Jonathan GivonyNihad Djedovic
has been on the radar for what feels like forever now. We first wrote
about him in 2006 when he was 16-years old making his professional debut in Bosnia, and continued to follow him when he was signed by Spanish powerhouse Barcelona and invited to the Nike Hoop Summit in 2007.
His progression continued with solid showings at the adidas EuroCamp in 2008 and 2010, but he has yet to have his true breakout season since then, partially due to the situation with the team that owns his rights. Barcelona has repeatedly loaned him out to different teams year after year--back to his home club in Bosnia, to their affiliates Cornella in the Spanish third division, to fellow ACB team Obradoiro, to Italian and former Euroleague squad Virtus Roma, and most recently to Turkey, where he's finishing off the season in Istanbul with Galatasaray, who are currently in first place in one of the strongest leagues in Europe.

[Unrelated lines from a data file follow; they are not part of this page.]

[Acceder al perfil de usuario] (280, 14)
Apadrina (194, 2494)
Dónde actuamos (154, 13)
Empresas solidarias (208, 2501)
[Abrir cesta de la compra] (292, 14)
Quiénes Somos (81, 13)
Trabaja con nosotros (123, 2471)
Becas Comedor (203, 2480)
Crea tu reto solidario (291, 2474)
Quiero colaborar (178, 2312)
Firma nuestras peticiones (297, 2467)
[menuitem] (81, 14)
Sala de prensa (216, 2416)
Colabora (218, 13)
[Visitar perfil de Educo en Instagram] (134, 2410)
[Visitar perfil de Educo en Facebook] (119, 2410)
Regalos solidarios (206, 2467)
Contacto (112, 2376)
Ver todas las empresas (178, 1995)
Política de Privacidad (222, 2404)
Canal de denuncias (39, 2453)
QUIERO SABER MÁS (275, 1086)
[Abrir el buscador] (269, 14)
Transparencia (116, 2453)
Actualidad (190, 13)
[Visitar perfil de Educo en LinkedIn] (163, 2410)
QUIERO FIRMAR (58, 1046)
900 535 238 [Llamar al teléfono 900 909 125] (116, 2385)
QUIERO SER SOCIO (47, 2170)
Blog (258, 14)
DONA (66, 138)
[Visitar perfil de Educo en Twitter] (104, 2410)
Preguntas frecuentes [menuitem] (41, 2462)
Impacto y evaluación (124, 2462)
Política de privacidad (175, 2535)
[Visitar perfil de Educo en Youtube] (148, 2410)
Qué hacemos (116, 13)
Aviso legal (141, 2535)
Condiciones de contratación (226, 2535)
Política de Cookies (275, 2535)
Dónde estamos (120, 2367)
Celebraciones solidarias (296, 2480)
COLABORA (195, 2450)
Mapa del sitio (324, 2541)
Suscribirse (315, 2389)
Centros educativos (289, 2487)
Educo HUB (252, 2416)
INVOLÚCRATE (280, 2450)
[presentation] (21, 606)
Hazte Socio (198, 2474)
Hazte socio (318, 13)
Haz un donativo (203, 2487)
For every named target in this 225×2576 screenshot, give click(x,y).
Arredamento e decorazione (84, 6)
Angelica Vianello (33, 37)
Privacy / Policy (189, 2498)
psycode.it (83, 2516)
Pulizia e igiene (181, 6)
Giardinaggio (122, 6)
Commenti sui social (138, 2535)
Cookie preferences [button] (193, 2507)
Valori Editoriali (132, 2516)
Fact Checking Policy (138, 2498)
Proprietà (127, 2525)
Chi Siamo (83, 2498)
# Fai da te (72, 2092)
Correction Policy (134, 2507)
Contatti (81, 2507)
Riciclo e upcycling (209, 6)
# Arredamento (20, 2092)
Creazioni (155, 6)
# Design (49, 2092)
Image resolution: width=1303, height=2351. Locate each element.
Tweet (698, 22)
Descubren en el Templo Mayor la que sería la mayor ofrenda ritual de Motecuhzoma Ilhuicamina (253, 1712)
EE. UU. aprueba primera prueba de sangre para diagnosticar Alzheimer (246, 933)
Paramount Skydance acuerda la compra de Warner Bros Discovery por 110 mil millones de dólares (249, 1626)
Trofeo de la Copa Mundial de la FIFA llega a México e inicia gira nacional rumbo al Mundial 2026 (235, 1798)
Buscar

Barcelona still owns his rights and he is under contract with them for two more years, but they appear to be more interested in his younger brother Nedim Djedovic at this point, born in 1997 who they signed and is considered one of the most promising young prospects in Europe.
Djedovic has been enjoying consistent playing time for the past three seasons now in some of the top leagues in Europethe ACB, the Italian league, the Euroleague, and now Turkey. Everywhere he's gone he's proven capable of putting the ball in the basket fairly efficiently, including this past summer at the European Championship in Turkey (Eurobasket), where he saw heavy playing time representing his home country of Bosnia.
Djedovic has excellent size for a wing player a 6-7, to go along with a strong frame and impressive athleticism for a European prospect. He can create his own shot prolifically thanks to his quick first step and strong ball-handling skills, showing good footwork, long strides, and the ability to change speeds and directions fluidly.
Very effective in the open floor, Djedovic has consistently shown the ability to get into the paint at every level he's played at, both in transition and in the half-court. His 2-point percentages have been impressive everywhere he's been55% this season in both Italy and Turkey, 64% in Italy last year and 73% at the Eurobasket last summer (in just five games)indicating that he's also a very solid finisher around the rim. He uses shot-fakes effectively on the perimeter and is able to take his man off the dribble in pick and roll and isolation situations, at times being asked to be his team's primary ball-handler and facilitator in the half-court.
The biggest thing holding Djedovic back at the moment is his propensity for turning the ball over. He coughs the ball up four times per-40 minutes this season, on nearly a quarter of his possessions, amongst the highest rates in the Italian league this season. He simply tries to do too much at times with the ball, over-dribbling wildly, trying to make very difficult passes, and running into brick walls. He's a little bit inconsistent in his approach in general, as his performance tends to fluctuate greatly from game to game, ranging from simply outstanding to very poor depending on which night you catch him on.
Additionally, Djedovic is just an average perimeter shooter at this point, converting around 35% of his 3-pointers this season on under one make per game, both career highs, up from 25% last season. Djedovic's instincts as a shot-maker actually aren't bad, poor shot-selection seems to be the main culprit here, as well as inconsistent shooting mechanics. He elevates extremely well off the floor creating separation from his defender, but he jumps a different height every time, and with a different release point.
Defensively, Djedovic is very solid, using his size and athleticism effectively to guard opposing wing players, which is perhaps not a surprise considering the level of competition he's played at the past three seasons. While he sports just an average wingspan (measured 6-7 in Treviso), he moves his feet well, puts a solid effort in, and has the lateral quickness to defend either wing position, which gives him the versatility to play at virtually any level of competition.
Although he's still working on becoming a consistently efficient player, Djedovic may be a little underrated at this point, as it's difficult to find many other players with his size, athleticism, shot-creating ability and experience available in the second round. His contract situation does not appear to be too much of a hindrance either, as there's apparently a good chance he will become a free agent this summer.
After playing on a very disappointing Virtus Roma team for a year and a half, an organization that appears to be in disarray at the moment, Djedovic moved mid-way through the season to Galatasaray, who are competing for a championship. He's getting plenty of minutes, and has had some solid performances, albeit inconsistently thus far.
With a deep playoff run in the very competitive Turkish league, Djedovic's talents will be on fully display for the next month and change, which could help improve his draft stock significantly. He is automatically eligible as a 1990-born prospect, and looks like a solid candidate for the second round for a team looking to draft and stash a promising international player.